══ Record excerpts

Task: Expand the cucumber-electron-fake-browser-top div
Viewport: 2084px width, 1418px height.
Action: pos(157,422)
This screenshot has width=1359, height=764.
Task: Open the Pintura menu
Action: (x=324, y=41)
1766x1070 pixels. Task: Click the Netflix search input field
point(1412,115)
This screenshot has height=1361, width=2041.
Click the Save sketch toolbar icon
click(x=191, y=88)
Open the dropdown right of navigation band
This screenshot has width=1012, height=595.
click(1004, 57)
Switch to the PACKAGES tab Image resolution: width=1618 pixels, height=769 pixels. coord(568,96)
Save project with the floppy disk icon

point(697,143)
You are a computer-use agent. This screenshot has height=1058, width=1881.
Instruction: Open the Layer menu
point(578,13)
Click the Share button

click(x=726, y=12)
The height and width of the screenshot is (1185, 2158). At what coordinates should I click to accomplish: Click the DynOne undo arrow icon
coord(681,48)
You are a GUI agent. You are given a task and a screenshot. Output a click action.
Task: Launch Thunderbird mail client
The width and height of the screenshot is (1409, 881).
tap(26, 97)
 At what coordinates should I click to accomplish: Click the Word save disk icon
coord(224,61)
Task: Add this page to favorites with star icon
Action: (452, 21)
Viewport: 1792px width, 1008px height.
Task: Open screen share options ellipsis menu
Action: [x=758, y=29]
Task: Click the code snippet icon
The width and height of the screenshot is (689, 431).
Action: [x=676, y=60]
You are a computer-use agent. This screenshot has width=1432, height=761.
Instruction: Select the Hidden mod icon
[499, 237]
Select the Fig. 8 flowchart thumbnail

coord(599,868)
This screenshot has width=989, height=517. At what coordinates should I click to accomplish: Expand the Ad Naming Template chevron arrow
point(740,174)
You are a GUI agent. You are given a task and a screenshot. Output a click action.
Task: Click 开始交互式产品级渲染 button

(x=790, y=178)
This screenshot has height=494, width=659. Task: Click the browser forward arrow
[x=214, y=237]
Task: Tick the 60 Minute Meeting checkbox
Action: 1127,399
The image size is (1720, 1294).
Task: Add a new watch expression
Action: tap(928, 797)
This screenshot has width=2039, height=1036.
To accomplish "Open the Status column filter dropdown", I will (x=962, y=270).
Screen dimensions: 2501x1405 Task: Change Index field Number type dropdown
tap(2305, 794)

════

* **Requirement**
Nothing in the records should be altered when they are written out again.

* **Response to this task**
Task: Expand the cucumber-electron-fake-browser-top div
Viewport: 2084px width, 1418px height.
Action: pos(157,422)
This screenshot has width=1359, height=764.
Task: Open the Pintura menu
Action: (x=324, y=41)
1766x1070 pixels. Task: Click the Netflix search input field
point(1412,115)
This screenshot has height=1361, width=2041.
Click the Save sketch toolbar icon
click(x=191, y=88)
Open the dropdown right of navigation band
This screenshot has width=1012, height=595.
click(1004, 57)
Switch to the PACKAGES tab Image resolution: width=1618 pixels, height=769 pixels. coord(568,96)
Save project with the floppy disk icon

point(697,143)
You are a computer-use agent. This screenshot has height=1058, width=1881.
Instruction: Open the Layer menu
point(578,13)
Click the Share button

click(x=726, y=12)
The height and width of the screenshot is (1185, 2158). At what coordinates should I click to accomplish: Click the DynOne undo arrow icon
coord(681,48)
You are a GUI agent. You are given a task and a screenshot. Output a click action.
Task: Launch Thunderbird mail client
The width and height of the screenshot is (1409, 881).
tap(26, 97)
 At what coordinates should I click to accomplish: Click the Word save disk icon
coord(224,61)
Task: Add this page to favorites with star icon
Action: (452, 21)
Viewport: 1792px width, 1008px height.
Task: Open screen share options ellipsis menu
Action: [x=758, y=29]
Task: Click the code snippet icon
The width and height of the screenshot is (689, 431).
Action: [x=676, y=60]
You are a computer-use agent. This screenshot has width=1432, height=761.
Instruction: Select the Hidden mod icon
[499, 237]
Select the Fig. 8 flowchart thumbnail

coord(599,868)
This screenshot has width=989, height=517. At what coordinates should I click to accomplish: Expand the Ad Naming Template chevron arrow
point(740,174)
You are a GUI agent. You are given a task and a screenshot. Output a click action.
Task: Click 开始交互式产品级渲染 button

(x=790, y=178)
This screenshot has height=494, width=659. Task: Click the browser forward arrow
[x=214, y=237]
Task: Tick the 60 Minute Meeting checkbox
Action: 1127,399
The image size is (1720, 1294).
Task: Add a new watch expression
Action: tap(928, 797)
This screenshot has width=2039, height=1036.
To accomplish "Open the Status column filter dropdown", I will (x=962, y=270).
Screen dimensions: 2501x1405 Task: Change Index field Number type dropdown
tap(2305, 794)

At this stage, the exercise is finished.